Esse reconhecimento é a raiz de sua escolha profissional. Militares, servidores públicos e pensionistas, aqueles que construíram carreiras sob um pacto solene com a administração, chegam ao seu escritório não como clientes abstratos, mas como espelhos de uma história que ela conhece de dentro. A advogada os defende com o rigor de quem estudou a norma por décadas e com a sensibilidade de quem sabe, por experiência íntima, o que significa depender do cumprimento de uma promessa institucional.

A formação dupla em Relações Públicas e Direito conferiu a Patrícia uma qualidade rara: ela lê o conflito em dois idiomas simultâneos. Enquanto identifica a vulnerabilidade humana oculta sob o jargão do processo, já está construindo a tese que vai sustentar a causa nas instâncias superiores.

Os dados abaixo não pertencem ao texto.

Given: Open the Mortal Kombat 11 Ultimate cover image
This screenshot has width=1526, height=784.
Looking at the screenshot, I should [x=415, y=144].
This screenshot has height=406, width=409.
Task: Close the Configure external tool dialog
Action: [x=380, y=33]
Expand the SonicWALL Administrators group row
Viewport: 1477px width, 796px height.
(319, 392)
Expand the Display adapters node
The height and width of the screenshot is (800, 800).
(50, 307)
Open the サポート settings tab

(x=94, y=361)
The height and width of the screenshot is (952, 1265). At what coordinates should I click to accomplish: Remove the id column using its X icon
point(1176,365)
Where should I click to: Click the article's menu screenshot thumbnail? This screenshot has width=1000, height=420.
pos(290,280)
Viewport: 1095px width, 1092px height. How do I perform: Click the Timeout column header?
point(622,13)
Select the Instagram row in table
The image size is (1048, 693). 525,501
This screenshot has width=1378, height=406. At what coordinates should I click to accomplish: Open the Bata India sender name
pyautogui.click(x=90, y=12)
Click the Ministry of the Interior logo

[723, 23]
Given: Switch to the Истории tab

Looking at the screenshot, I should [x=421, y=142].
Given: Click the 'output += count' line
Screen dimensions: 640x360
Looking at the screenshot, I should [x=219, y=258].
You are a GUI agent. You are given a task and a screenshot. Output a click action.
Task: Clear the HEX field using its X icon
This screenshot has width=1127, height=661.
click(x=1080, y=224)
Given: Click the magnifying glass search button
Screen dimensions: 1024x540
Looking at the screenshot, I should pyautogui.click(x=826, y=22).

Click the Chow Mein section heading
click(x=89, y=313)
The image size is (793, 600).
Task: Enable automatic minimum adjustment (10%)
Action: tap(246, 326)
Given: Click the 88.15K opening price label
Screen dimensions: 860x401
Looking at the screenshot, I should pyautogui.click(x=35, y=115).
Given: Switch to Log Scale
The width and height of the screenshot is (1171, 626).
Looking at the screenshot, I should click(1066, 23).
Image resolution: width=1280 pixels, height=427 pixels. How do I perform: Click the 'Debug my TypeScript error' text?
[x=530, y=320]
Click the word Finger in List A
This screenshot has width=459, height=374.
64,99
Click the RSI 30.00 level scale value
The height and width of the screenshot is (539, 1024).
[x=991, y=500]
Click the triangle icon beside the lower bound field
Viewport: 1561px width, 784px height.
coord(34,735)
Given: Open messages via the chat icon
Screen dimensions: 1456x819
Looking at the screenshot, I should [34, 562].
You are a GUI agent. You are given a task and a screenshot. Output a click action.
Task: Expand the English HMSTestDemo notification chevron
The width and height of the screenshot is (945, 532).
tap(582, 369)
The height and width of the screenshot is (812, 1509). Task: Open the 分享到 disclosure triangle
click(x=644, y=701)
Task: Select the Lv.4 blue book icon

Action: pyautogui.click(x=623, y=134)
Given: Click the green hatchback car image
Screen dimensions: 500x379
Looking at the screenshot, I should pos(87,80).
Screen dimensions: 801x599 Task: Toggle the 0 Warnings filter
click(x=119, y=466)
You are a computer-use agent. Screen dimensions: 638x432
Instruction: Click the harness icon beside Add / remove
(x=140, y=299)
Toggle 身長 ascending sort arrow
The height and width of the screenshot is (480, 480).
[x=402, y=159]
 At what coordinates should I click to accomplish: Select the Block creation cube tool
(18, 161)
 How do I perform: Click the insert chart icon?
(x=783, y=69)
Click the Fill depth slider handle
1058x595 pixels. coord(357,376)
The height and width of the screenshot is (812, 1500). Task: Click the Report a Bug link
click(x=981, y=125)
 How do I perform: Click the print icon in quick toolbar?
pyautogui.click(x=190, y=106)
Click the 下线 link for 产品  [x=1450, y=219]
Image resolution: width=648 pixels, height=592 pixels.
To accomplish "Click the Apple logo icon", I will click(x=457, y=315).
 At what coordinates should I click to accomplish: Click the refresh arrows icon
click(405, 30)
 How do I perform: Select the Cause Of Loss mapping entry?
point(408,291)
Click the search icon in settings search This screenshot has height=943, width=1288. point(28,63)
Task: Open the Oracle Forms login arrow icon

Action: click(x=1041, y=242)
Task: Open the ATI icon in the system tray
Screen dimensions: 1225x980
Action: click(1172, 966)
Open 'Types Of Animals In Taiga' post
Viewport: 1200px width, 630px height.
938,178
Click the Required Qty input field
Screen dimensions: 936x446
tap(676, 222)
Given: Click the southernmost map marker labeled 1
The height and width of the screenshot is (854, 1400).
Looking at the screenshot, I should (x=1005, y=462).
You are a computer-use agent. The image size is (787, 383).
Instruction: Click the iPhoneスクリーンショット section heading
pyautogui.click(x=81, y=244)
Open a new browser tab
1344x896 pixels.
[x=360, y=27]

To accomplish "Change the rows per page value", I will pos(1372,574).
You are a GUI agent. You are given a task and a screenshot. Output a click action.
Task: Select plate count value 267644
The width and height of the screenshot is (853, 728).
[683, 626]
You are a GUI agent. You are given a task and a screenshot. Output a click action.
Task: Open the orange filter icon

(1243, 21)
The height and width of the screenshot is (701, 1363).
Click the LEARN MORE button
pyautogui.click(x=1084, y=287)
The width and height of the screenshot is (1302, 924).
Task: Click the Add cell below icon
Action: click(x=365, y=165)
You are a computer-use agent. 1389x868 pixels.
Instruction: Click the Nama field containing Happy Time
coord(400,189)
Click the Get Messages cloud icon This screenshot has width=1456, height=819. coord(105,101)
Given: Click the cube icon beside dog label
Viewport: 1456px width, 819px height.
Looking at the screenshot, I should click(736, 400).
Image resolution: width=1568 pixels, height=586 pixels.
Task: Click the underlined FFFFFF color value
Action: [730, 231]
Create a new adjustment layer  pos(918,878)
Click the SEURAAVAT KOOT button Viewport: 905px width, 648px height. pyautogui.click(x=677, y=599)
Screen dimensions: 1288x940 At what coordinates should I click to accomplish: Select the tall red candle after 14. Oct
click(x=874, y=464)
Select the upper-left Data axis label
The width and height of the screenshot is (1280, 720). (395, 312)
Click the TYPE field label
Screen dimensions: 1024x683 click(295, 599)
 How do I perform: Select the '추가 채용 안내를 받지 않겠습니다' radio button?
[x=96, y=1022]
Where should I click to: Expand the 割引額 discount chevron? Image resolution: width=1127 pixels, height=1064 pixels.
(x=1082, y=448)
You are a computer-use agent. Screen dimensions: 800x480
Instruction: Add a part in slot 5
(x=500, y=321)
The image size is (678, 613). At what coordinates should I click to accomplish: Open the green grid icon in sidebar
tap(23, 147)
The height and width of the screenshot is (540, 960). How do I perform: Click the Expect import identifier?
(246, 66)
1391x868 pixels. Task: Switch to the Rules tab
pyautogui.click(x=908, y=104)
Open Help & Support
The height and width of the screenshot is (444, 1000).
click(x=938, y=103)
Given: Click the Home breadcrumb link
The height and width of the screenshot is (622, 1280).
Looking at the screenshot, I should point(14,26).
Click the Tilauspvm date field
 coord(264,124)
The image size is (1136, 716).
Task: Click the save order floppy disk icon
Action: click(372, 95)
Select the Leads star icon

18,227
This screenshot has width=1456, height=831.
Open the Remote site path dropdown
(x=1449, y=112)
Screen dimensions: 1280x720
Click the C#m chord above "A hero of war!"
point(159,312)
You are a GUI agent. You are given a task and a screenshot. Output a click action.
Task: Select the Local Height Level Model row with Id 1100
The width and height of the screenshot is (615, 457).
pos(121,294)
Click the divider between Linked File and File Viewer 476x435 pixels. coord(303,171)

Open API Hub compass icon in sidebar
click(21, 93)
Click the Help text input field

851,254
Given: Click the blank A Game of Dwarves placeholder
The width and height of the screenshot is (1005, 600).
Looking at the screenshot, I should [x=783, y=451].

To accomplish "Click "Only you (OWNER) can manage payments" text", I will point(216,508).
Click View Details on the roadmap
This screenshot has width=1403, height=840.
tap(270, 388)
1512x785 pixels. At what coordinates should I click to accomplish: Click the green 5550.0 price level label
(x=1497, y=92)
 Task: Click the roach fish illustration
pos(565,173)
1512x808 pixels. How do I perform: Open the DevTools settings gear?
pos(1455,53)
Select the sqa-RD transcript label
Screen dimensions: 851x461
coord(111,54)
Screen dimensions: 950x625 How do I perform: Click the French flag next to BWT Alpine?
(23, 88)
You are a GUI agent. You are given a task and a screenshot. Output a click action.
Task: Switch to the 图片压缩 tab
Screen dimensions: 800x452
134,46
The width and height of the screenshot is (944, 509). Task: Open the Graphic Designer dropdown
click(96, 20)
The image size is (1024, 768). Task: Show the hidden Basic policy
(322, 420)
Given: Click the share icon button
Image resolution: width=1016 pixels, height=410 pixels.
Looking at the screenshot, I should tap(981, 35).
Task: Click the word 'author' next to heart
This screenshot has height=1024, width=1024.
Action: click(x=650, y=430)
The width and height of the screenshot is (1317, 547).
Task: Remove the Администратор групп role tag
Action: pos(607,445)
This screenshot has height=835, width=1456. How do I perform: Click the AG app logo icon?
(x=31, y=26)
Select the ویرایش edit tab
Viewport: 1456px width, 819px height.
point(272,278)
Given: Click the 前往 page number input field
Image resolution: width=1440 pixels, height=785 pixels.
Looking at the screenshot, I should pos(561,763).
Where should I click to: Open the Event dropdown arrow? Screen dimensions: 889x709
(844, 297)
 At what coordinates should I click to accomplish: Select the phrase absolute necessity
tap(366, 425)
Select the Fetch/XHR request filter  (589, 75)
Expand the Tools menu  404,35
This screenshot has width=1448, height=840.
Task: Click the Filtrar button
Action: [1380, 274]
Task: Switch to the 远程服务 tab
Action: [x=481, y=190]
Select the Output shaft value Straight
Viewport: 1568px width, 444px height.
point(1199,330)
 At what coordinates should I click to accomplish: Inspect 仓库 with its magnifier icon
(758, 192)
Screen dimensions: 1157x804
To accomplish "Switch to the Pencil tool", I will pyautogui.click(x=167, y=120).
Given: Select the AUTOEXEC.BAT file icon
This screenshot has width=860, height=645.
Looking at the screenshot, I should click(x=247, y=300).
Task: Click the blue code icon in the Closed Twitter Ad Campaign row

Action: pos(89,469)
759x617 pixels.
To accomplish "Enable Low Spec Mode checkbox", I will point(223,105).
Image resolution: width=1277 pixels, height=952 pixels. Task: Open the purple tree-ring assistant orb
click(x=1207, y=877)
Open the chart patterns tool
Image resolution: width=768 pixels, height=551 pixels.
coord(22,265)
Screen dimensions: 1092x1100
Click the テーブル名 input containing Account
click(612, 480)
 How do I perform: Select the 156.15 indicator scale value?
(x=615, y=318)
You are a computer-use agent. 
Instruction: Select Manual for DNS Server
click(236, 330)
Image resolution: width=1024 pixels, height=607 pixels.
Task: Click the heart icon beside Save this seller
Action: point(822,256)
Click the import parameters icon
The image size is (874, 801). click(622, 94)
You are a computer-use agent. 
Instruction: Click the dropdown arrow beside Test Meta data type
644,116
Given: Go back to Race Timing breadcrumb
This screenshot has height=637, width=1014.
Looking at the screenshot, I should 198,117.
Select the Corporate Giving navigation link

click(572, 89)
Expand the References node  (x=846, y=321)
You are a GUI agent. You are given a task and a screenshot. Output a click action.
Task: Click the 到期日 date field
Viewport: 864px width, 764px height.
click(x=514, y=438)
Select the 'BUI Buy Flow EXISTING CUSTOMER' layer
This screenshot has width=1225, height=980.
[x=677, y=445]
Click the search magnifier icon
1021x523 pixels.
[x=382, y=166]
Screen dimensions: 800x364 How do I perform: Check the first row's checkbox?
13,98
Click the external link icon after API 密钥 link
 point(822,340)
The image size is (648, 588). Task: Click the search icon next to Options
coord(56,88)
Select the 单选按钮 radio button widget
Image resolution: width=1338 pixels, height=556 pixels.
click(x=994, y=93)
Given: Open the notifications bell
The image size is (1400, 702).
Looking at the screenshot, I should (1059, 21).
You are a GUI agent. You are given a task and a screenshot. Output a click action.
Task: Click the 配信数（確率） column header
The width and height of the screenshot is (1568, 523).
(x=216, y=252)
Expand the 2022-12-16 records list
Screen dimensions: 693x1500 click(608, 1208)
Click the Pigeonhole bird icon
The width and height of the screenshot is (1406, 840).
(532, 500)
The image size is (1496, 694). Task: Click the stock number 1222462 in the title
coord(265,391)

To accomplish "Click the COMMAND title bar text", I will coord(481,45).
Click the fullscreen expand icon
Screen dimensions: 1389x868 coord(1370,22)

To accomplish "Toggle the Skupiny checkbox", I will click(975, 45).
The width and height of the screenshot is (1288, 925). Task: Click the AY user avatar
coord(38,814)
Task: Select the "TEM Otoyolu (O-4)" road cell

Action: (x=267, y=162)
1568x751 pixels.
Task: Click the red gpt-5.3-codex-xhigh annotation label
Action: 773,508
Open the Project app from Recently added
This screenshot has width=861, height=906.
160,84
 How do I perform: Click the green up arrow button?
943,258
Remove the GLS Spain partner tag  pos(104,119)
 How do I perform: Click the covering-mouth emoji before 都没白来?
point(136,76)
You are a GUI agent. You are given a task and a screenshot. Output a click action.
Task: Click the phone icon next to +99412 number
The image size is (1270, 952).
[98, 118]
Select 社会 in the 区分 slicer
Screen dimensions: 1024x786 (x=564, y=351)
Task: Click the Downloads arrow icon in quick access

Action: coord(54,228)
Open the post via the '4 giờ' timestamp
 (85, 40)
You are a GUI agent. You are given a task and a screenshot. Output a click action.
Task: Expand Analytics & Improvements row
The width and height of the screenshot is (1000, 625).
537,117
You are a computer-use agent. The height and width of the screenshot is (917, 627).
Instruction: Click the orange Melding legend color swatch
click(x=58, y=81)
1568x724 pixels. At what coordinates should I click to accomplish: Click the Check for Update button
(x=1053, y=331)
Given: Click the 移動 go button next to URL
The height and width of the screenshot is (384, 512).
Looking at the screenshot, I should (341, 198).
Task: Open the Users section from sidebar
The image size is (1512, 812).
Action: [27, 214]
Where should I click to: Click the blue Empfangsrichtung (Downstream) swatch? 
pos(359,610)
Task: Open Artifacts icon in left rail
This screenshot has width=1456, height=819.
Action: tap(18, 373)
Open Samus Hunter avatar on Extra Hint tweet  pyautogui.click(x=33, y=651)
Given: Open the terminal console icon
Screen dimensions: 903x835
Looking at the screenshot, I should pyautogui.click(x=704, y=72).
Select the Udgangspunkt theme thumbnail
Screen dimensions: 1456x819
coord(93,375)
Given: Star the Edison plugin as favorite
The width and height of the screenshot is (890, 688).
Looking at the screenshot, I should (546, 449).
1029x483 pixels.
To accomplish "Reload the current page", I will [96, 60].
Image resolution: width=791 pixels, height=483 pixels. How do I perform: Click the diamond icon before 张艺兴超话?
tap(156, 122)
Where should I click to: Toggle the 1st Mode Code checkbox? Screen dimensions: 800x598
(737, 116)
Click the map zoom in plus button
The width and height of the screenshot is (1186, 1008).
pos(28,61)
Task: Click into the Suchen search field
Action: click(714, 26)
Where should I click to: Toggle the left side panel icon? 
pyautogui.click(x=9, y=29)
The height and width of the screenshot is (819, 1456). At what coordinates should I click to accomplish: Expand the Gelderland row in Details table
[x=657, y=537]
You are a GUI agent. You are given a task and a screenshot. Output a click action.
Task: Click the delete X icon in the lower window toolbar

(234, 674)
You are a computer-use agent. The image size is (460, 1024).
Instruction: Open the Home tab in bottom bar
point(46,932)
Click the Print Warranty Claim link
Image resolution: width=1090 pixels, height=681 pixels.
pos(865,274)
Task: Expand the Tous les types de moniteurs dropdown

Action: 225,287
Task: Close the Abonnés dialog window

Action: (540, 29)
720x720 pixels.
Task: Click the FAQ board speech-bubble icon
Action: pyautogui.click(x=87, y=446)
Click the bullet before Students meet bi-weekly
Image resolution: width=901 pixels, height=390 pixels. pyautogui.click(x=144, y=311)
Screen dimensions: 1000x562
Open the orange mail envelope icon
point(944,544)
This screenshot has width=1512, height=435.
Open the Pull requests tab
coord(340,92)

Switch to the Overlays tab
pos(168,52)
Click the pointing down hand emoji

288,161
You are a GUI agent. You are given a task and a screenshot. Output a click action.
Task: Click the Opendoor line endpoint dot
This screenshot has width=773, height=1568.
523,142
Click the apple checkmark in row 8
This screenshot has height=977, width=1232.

Sua atuação opera em dois tempos ao mesmo tempo: o da escuta e o da estratégia, o da empatia e o da técnica.

O resultado dessa síntese é concreto. Cada decisão favorável que obtém não é apenas a vitória num expediente: é a restauração de uma paridade que o ato administrativo tentou apagar, a confirmação de que o Direito, quando exercido com persistência e precisão, ainda tem o poder de corrigir o Estado que falhou.

Patrícia Lira prova que a advocacia mais honesta é aquela que o próprio advogado poderia ter precisado. E que ela, filha de quem serviu com farda e dever, escolheu exercer em nome de quem ainda aguarda que o serviço prestado seja, enfim, honrado.